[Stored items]
—————
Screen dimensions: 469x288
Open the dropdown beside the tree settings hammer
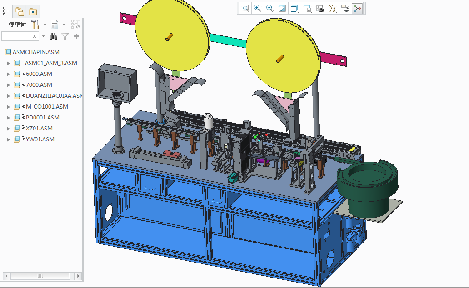45,25
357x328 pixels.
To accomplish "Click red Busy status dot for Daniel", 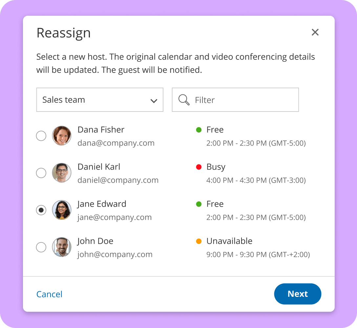I will 199,167.
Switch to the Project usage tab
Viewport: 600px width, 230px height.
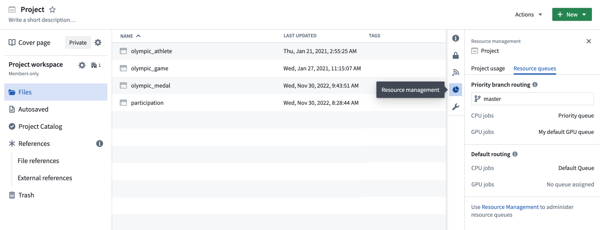coord(488,69)
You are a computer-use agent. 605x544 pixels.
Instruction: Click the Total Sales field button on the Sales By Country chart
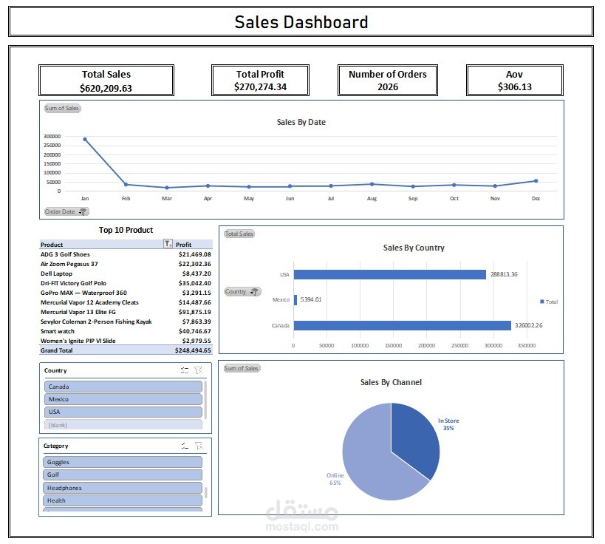click(x=238, y=234)
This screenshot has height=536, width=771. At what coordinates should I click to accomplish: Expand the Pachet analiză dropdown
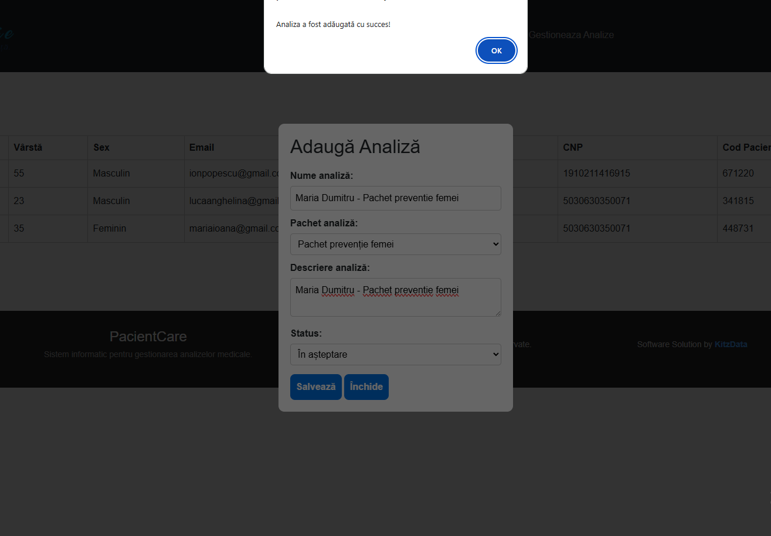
—————
-- What to do --
Copy exactly the lines from the line that has "You are a computer-use agent. 605x544 pixels." through the last line of the entries above, inclusive, and no others. Pictures do not go in the copy.

-- Written response --
You are a computer-use agent. 605x544 pixels.
Instruction: Click the Total Sales field button on the Sales By Country chart
click(x=238, y=234)
This screenshot has height=536, width=771. At what coordinates should I click to accomplish: Expand the Pachet analiză dropdown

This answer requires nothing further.